Confiscation des avoirs russes : JP Morgan met en garde contre l’accélération de la dédollarisation
La possibilité de saisir au profit de Kiev les avoirs russes gelés aux États-Unis, fraîchement actée par Washington, risque d’ébranler la confiance des investisseurs dans la monnaie américaine et conduire à la dédollarisation de l’économie mondiale, a souligné le 24 avril l'agence Bloomberg, citant notamment la première banque des États-Unis.
«Nous avons déjà beaucoup de pression sur les marchés obligataires américains, entre l’inflation et les déficits que nous avons, donc, oui, je suis inquiet à ce sujet», a déclaré le 23 avril James David Vance, sénateur républicain de l’Ohio cité par Bloomberg, qui avait alerté sur les «conséquences désastreuses» du REPO Act. «Nous devons être prudents», a-t-il ajouté.
Le Congrès des États-Unis a accordé à l'exécutif, le 23 avril, dans le projet de loi d'aide, le pouvoir de saisir les avoirs russes aux États-Unis au profit de Kiev. Ce texte est connu sous le nom de REPO Act, pour «Reconstruction de la prospérité et des opportunités économiques pour les Ukrainiens».
Quelque 5 milliards de dollars d’actifs de la Banque centrale de Russie ont été identifiés aux États-Unis, contre 191 milliards d’euros dans les caisses d’Euroclear Bank (EB), un organisme international de dépôts de fonds basé à Bruxelles. Fin janvier, les Européens ont jeté les premiers jalons d’une confiscation de ces milliards russes en actant celle de leurs intérêts.
Si la secrétaire au Trésor, Janet Yellen, a salué le franchissement d’«une étape importante», indiquant qu’elle poursuivrait ses efforts afin de convaincre les autres pays du G7 d’avancer «sur une voie collective à suivre», des voix s’élèvent à Washington contre cette mesure qui pourrait avoir un impact délétère sur la confiance des investisseurs envers les États-Unis.
70% du commerce de la Chine libellé en dollar, selon JP Morgan
Dans cet article paru le 24 avril, Gerard DiPippo, analyste géoéconomique auprès de Bloomberg Economics, a souligné la nécessité pour les États-Unis de ne pas être les seuls à prendre une telle mesure, sous peine d’avoir à en assumer tous les risques.
Du côté de JP Morgan, on met en avant le risque d’affaiblissement du dollar, qu’une telle mesure de confiscation pourrait entraîner. Dans un communiqué adressé à ses clients, cité par Bloomberg, la plus grande banque des États-Unis a souligné le risque que l’Empire du Milieu puisse «accélérer le processus de dédollarisation» après avoir rappelé qu’environ 70% du commerce international de la Chine était encore libellé en dollars.

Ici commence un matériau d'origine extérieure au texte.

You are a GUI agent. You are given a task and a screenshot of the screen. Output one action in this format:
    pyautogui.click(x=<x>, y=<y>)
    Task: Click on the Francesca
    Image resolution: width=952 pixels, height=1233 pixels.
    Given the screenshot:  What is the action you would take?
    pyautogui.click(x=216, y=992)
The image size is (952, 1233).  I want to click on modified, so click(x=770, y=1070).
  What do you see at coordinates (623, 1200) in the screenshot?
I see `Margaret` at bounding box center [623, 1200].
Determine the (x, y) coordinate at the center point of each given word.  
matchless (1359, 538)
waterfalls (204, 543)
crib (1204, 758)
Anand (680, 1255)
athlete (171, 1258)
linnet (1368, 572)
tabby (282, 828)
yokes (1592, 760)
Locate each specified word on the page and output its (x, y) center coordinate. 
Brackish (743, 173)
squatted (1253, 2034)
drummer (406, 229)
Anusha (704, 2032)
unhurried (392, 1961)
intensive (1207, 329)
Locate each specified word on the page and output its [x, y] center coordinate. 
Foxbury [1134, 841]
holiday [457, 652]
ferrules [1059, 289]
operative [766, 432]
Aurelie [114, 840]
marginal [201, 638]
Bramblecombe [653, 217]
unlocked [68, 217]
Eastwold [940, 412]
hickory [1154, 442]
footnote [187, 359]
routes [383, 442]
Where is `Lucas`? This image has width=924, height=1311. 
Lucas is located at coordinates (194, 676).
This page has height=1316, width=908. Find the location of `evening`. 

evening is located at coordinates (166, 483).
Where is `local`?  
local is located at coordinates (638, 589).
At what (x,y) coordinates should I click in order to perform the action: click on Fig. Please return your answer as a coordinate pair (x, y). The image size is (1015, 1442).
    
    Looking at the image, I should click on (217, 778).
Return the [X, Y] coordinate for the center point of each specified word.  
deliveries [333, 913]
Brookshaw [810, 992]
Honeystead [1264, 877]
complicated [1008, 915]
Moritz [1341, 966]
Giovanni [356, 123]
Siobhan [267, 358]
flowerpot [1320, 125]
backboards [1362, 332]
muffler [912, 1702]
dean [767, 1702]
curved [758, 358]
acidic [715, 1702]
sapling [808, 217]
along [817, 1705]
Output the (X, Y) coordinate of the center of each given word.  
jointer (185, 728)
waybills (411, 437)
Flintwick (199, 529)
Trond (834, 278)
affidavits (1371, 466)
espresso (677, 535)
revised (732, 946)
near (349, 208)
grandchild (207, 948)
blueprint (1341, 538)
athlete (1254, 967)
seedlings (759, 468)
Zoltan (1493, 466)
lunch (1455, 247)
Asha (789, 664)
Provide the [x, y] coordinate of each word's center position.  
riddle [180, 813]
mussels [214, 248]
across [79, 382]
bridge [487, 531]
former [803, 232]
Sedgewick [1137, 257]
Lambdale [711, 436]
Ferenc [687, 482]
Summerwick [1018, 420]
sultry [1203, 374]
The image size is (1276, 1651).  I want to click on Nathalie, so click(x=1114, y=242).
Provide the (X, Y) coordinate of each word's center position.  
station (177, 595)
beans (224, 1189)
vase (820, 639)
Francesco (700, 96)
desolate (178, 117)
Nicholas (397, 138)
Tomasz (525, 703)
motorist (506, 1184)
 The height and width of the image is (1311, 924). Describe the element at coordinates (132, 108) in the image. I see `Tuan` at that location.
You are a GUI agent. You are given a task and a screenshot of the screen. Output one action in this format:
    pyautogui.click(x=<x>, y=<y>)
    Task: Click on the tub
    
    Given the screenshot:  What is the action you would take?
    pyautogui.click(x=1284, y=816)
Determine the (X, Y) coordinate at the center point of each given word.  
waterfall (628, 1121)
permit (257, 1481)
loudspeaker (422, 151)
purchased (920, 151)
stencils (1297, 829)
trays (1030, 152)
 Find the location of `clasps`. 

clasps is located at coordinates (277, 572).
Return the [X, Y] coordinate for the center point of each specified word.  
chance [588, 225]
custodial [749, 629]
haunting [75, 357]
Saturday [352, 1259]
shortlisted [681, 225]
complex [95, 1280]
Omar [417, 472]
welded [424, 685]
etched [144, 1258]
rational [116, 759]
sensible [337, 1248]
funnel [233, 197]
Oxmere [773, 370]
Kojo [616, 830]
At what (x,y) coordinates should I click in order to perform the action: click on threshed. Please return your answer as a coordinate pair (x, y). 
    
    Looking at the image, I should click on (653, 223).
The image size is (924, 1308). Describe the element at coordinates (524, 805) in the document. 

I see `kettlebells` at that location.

«La militarisation de la monnaie américaine par la saisie des réserves de dollars va certainement amener les rivaux des États-Unis» à envisager la dédollarisation, confie également à l’agence américaine Eswar Prasad un ex-responsable du Fonds monétaire international (FMI).
La patronne de la BCE alerte sur le risque de «briser l’ordre international»
Dès le mois de décembre, l’instance financière washingtonienne avait, dans un rapport, mis en garde contre les «risques de réputation» qu’une confiscation pourrait entraîner pour les autorités de régulation européennes.
Auprès du Council of Foreign Relations, la présidente de la Banque centrale européenne (BCE), Christine Lagarde, avait également mis en garde le 17 avril les chancelleries occidentales partisanes de cette initiative poussée par les États-Unis, estimant qu’elle pourrait «briser l’ordre international que nous voulons protéger».
De leur côté, les autorités russes ont à maintes reprises prévenu qu’elles riposteraient à une telle confiscation, tant sur le plan judiciaire qu’en prenant des mesures miroirs à l’encontre des actifs occidentaux en Russie.